By Steve Flairty
NKyTribune columnist
I’ll often sit deep in thought at the keyboard, focusing on what I’m writing at the time. At other times, I simply muse about recent activities experienced and consider them as possible future writing topics.
In the last month, my most “muse-worthy” times are about traveling and doing interviews about World War II veterans. The interviews and research will hopefully supply enough background information to craft a compelling feature for Kentucky Living, a magazine for which I’ve recently had pieces published. And though only in the beginning stages of putting the article together, the experience has already rewarded my Kentucky-centric sensibilities.
My wife, Suzanne, has generally been a part of this project, going with me to veteran centers in both the western and eastern parts of the state. I will purposefully be sparse about some of the details of those trips in respect to what I’ll later share in the magazine.
My musing about trips to the western part of the state always features the element of accommodation the region shows to visitors. Western Kentucky, I’ve been told by a reliable source, has strong cultural ties to the South, and I believe that their demonstration of “Southern hospitality” springs forth generously.
I once walked into a shop in downtown Henderson and asked for directions to another store in the area. The attendee smiled graciously and began to offer directions, but soon said something to the effect of, “Here, let me just walk you over that way.” And the person did. As I recall, our walk was about a block or more, and the shop attendee seemed exuberant that she was able to help a stranger. Additionally, I don’t remember any other person attending her shop while she ventured away, so she must have felt enormous trust toward her customers while she was absent.
Whether it’s stopping at a gas station, store, or even once at a bank, I’ve found people in Western Kentucky to almost fall over themselves trying to give a traveler like me directions. I almost never feel “brushed off,” and now, when I come across younger people to ask directions, they’ll smile, pop out their smartphones, and use their expertise to quickly find where I need to go. Experience after experience there in nearly two decades of collecting stories demonstrate this; I believe it’s in the DNA of the region. Yep, I muse about things such as this because they help define Kentucky in a positive way.

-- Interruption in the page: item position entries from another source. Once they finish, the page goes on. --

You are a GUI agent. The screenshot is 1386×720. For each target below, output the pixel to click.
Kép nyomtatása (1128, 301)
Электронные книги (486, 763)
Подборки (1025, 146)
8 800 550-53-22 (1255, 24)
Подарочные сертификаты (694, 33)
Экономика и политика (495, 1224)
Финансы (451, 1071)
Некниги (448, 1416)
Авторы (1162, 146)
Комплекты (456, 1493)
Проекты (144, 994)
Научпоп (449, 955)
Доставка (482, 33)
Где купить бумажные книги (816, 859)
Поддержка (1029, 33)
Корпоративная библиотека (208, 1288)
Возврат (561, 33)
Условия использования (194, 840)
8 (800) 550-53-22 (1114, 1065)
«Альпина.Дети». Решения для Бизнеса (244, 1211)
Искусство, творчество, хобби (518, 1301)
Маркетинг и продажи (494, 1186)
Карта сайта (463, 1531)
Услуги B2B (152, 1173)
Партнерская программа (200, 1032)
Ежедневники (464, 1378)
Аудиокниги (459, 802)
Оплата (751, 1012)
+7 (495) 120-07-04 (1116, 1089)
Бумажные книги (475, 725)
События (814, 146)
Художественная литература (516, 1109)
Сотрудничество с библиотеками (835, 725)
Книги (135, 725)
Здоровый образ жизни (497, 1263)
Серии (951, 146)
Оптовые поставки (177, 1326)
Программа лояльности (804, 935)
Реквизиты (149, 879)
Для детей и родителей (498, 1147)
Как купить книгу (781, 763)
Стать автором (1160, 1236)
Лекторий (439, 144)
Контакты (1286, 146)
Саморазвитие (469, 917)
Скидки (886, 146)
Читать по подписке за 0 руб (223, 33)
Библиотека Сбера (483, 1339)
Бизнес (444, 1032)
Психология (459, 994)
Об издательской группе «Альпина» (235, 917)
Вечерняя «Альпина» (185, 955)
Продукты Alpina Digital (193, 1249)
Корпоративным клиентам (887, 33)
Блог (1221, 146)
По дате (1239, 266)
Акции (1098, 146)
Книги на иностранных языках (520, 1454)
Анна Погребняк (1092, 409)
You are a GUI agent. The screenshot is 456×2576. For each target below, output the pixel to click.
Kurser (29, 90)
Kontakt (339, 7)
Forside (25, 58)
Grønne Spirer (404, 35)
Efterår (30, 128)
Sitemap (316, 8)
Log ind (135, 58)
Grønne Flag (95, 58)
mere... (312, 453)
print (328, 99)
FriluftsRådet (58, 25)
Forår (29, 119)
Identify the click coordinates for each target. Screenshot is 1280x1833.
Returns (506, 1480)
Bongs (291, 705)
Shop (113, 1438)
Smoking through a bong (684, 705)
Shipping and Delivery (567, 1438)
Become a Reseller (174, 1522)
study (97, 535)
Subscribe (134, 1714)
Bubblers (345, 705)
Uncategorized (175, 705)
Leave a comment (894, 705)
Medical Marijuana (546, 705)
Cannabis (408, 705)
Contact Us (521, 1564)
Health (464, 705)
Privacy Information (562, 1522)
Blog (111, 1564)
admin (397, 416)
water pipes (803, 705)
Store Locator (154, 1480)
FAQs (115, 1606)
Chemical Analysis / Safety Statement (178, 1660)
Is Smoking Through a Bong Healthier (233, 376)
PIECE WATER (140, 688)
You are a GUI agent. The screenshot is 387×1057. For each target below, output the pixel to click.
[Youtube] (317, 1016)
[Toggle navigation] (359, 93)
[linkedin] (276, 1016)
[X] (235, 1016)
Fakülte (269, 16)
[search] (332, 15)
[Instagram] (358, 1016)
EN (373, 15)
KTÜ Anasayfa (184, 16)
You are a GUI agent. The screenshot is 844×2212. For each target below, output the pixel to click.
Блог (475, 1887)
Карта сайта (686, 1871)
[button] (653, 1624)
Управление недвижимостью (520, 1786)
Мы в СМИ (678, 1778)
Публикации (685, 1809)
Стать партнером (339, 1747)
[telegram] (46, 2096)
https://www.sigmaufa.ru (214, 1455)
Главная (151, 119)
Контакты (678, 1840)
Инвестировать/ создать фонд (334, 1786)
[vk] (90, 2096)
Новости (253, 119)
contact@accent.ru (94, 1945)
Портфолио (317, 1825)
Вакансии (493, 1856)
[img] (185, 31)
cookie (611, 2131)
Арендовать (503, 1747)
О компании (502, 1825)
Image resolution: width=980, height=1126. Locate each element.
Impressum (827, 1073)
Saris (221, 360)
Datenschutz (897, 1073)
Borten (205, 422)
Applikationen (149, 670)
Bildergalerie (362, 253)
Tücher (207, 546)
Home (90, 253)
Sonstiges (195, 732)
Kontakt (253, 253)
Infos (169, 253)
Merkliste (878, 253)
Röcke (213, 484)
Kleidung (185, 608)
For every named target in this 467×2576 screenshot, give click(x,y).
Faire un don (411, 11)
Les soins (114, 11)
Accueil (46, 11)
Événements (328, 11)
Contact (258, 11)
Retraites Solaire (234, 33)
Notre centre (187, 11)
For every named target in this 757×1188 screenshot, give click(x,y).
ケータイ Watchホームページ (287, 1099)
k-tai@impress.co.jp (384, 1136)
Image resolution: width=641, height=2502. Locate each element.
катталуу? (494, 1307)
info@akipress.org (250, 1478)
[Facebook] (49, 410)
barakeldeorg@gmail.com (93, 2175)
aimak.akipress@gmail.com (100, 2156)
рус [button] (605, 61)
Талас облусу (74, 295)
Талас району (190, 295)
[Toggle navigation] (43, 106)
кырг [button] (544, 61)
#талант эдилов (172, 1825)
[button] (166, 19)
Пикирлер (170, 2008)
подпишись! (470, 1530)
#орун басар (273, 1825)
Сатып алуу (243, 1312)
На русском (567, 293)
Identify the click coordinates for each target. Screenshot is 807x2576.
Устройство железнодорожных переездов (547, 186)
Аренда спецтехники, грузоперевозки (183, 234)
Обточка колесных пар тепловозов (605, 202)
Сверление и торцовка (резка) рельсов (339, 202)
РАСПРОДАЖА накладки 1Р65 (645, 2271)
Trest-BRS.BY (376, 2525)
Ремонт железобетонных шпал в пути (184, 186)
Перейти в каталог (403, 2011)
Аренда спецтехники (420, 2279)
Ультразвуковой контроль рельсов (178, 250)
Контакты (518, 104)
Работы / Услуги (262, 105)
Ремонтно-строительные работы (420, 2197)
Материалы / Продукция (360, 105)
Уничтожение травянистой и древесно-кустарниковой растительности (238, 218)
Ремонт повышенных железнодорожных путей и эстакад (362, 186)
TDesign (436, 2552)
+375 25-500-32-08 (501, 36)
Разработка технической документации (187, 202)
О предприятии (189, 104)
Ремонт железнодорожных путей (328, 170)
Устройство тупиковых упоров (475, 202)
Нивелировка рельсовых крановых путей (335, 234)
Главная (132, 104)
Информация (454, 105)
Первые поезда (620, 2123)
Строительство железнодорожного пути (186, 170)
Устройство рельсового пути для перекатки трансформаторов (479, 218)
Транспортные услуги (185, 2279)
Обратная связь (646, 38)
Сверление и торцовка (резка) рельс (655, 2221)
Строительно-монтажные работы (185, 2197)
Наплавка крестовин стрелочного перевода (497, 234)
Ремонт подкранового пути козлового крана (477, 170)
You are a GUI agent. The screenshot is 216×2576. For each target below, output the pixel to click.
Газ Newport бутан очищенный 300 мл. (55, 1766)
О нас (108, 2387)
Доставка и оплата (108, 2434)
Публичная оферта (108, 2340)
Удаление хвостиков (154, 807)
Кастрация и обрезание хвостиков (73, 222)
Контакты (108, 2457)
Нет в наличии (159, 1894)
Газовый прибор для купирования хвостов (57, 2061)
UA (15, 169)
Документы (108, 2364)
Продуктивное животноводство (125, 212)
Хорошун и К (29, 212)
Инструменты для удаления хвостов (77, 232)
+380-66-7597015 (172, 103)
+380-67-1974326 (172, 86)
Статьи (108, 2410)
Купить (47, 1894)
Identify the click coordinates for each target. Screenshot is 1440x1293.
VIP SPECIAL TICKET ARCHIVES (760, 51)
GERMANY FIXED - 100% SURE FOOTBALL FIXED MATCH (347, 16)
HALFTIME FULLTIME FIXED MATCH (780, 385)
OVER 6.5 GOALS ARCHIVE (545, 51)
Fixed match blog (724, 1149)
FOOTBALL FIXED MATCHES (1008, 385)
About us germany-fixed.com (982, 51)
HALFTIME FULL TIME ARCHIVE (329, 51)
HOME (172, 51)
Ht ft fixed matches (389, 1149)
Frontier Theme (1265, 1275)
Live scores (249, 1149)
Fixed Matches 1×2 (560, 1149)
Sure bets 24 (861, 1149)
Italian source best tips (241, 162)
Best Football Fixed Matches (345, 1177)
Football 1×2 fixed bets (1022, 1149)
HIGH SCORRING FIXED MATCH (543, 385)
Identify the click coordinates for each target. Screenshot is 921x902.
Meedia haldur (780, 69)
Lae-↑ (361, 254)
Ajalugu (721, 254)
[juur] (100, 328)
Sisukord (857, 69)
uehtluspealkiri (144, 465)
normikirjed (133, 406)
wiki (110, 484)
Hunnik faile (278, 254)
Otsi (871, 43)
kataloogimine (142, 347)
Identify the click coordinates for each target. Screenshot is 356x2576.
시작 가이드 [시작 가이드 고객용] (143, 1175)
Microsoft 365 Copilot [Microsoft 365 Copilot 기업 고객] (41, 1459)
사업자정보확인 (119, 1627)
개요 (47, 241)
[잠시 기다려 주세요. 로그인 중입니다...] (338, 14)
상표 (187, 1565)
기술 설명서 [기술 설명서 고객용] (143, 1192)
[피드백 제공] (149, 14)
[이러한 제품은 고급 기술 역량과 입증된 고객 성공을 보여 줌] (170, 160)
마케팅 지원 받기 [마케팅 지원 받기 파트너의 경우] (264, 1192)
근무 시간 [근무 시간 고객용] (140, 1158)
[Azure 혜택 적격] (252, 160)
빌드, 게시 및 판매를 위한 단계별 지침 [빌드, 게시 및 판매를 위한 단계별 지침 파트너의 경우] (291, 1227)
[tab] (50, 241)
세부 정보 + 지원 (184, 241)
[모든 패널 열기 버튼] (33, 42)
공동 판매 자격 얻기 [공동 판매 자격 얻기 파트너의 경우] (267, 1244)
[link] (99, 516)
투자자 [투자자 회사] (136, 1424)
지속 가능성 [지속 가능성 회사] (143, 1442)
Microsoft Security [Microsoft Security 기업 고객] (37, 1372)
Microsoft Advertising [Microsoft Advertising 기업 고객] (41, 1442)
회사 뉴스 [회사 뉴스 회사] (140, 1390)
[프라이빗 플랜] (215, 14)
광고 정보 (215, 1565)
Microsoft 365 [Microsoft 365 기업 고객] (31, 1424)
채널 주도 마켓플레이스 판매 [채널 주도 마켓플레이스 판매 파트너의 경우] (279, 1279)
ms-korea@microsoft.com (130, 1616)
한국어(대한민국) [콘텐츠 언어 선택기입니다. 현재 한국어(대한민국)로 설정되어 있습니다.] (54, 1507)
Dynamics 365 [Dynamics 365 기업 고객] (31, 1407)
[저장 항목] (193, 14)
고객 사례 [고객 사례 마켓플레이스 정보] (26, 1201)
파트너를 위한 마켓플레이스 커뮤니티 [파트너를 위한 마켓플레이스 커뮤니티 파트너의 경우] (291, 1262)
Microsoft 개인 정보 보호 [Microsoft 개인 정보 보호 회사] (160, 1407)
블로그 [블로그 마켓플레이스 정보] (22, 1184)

And heading down Eastern Kentucky way last week on the Mountain Parkway and Highway 15 toward Hazard, I was struck by the natural beauty surrounding the hills and mountains—in a way that I hadn’t before. There’s a “clean” feel about the area, something I couldn’t honestly say back in the mid-1960s as a child when my father regularly led our family in travels across the state. In those days, I recall junk and litter strewn across creek banks and hillsides, and it wasn’t an inviting place. Roads today are better, services are less remote, coal reclamation projects have helped the landscape, and there’s a modern feel—something for which to muse in a pleasant way, and I do.
Eastern Kentucky has always had great people, and I know that from rubbing shoulders with them as college classmates, schoolteacher colleagues, writing friends, and a whole host of others I included in my Kentucky’s Everyday Heroes book series. My hope is that the economy of Eastern Kentucky will grow more diverse and allow for natives of the area to stay if they’d like and to attract more to come and enjoy a land rich in culture and down-to-earth goodness.
Suzanne muses about another thing she likes about Eastern Kentucky, and that is a special bottle of water produced by a company in Middlesboro called Cumberland Gap Mountain Water. The water, according to the company’s web site, “comes directly from deep within the mountains of Cumberland Gap National Historic Park,” and notes that Daniel Boone likely drank that water, as other pioneers did.
And though I tend to judge all brands of bottled water as tasting the same, Suzanne sees the Gap’s water as heavenly tasting. For years, she’s asked me to pick up a case or two on my mountain trips, and at times, I had to search a bit to find, especially when I was not near Middlesboro. But on our trip to Hazard, we found plenty of it at the Food City store. Three cases rode home in our car, and I expect Suzanne will invent excuses to head that way again after the supply dwindles.
A couple of day trips around Kentucky won’t generally fit in the “hard news” category, but they sure can count as times of a-“muse”-ment, and it makes me want for more.